Maksud “tidak ada yang dapat memenuhi rongga anak Adam kecuali tanah” adalah mati. Sabda Nabi saw: “Allah akan menerima taubat orang yang bertaubat” menunjukkan bahwa nafsu harta itu adalah dosa. Orang yang meninggalkan nafsu pada harta disebut oleh Nabi saw sebagai orang yang bertaubat. Hadits ini juga bisa dikaitkan dengan sabda Nabi saw tentang ‘tanah’. Maksudnya sebagaimana halnya tanah yang tandus dan kering yang hanya bisa menjadi subur kembali dengan hujan yang diturunkan Allah swt, demikian halnya dengan nafsu manusia pada harta, hanya bisa disembuhkan dengan anugerah Allah swt berupa taubat atau ilham kepada seseorang untuk bertaubat (Fathul-Bari).

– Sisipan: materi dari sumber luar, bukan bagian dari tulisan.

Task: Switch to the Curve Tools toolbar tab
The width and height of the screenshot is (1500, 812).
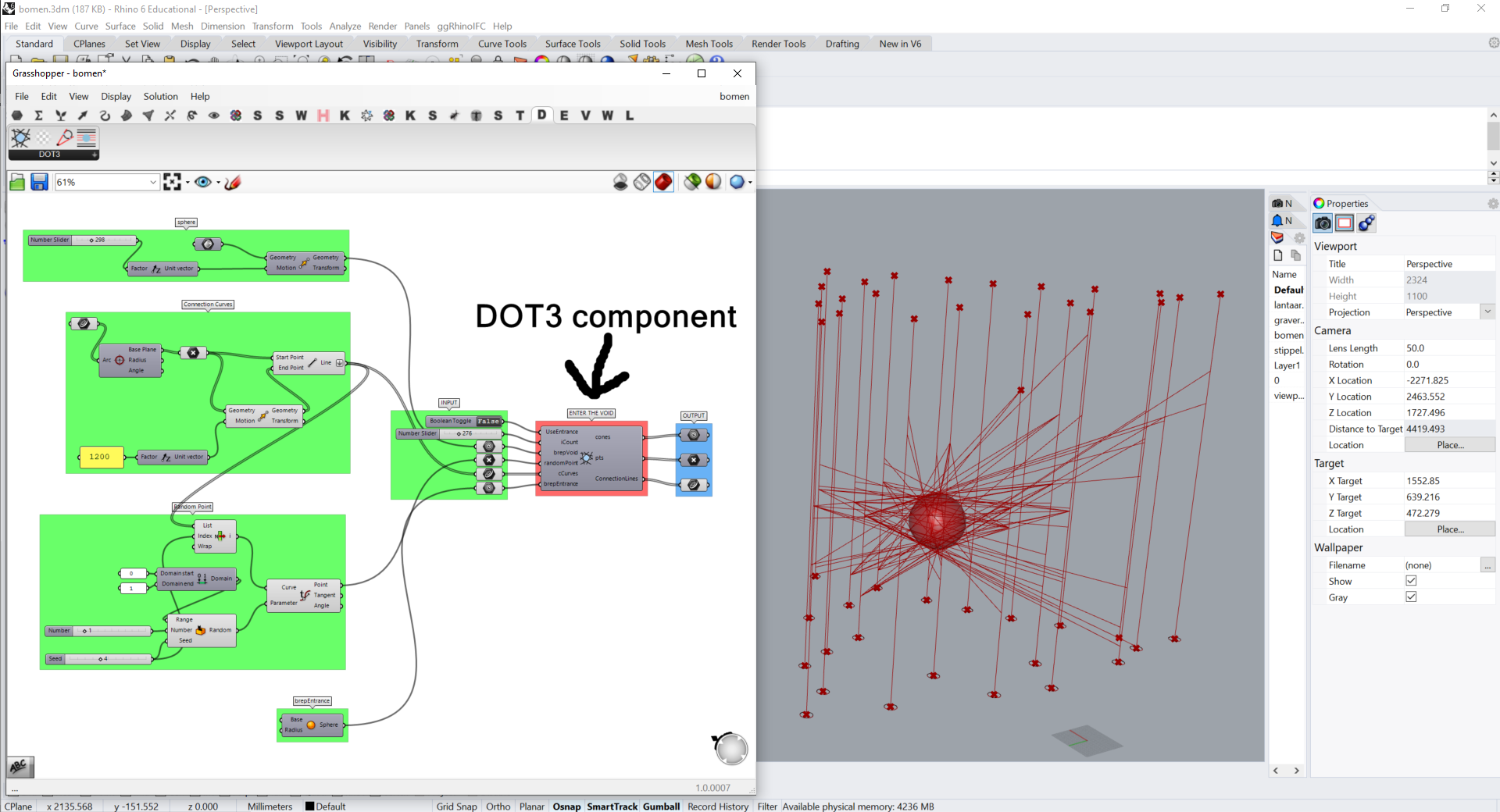Action: 502,44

Al-Qur`an sendiri mengkritik para pelaku hedonisme dengan menantang mengapa tidak menempuh ‘aqabah; jalan yang berliku dan sulit tetapi sebenarnya justru mendatangkan kebahagiaan yang bersemayam abadi dalam hati jika memang memiliki harta yang berlimpah, malah habis digunakan untuk bersenang-senang saja (ahlaktu malan lubada).
فَلَا ٱقۡتَحَمَ ٱلۡعَقَبَةَ وَمَآ أَدۡرَىٰكَ مَا ٱلۡعَقَبَةُ فَكُّ رَقَبَةٍ أَوۡ إِطۡعَٰمٞ فِي يَوۡمٖ ذِي مَسۡغَبَةٖ يَتِيمٗا ذَا مَقۡرَبَةٍ أَوۡ مِسۡكِينٗا ذَا مَتۡرَبَةٖ ثُمَّ كَانَ مِنَ ٱلَّذِينَ ءَامَنُواْ وَتَوَاصَوۡاْ بِٱلصَّبۡرِ وَتَوَاصَوۡاْ بِٱلۡمَرۡحَمَةِ
Maka tidakkah sebaiknya (dengan hartanya itu) ia menempuh jalan yang mendaki lagi sukar? Tahukah kamu apakah jalan yang mendaki lagi sukar itu? (yaitu) melepaskan budak dari perbudakan, atau memberi makan pada hari kelaparan, (kepada) anak yatim yang ada hubungan kerabat, atau orang miskin yang berkalang tanah. Dan dia termasuk orang-orang yang beriman dan saling berpesan untuk bersabar dan saling berpesan untuk berkasih sayang (QS. al-Balad [90] : 11-17).
Disebut al-‘aqabah karena memang situasinya sedang sulit. Dalam ayat 14 dijelaskan dzi masghabah. Al-Hafizh Ibn Katsir menjelaskan maknanya: “banyak yang kelaparan, makanan langka, makanan sangat dinanti-nantikan.” Sampai-sampai orang miskin pada saat tersebut dza matrabah. Asal makna matrabah adalah tanah (turab). Maknanya: “Orang miskin yang sampai tersungkur dan beralaskan tanah, orang miskin yang tidak punya tempat tinggal dan terusir di jalanan, orang miskin yang banyak utang dan kebutuhannya, bisa jadi ia tidak punya keluarga seorang pun yang bisa menolongnya atau bahkan memiliki banyak keluarga yang harus ditanggungnya.” Al-Hafizh Ibn Katsir menegaskan: “Semua makna yang disebutkan itu saling berdekatan.” (Tafsir Ibn Katsir).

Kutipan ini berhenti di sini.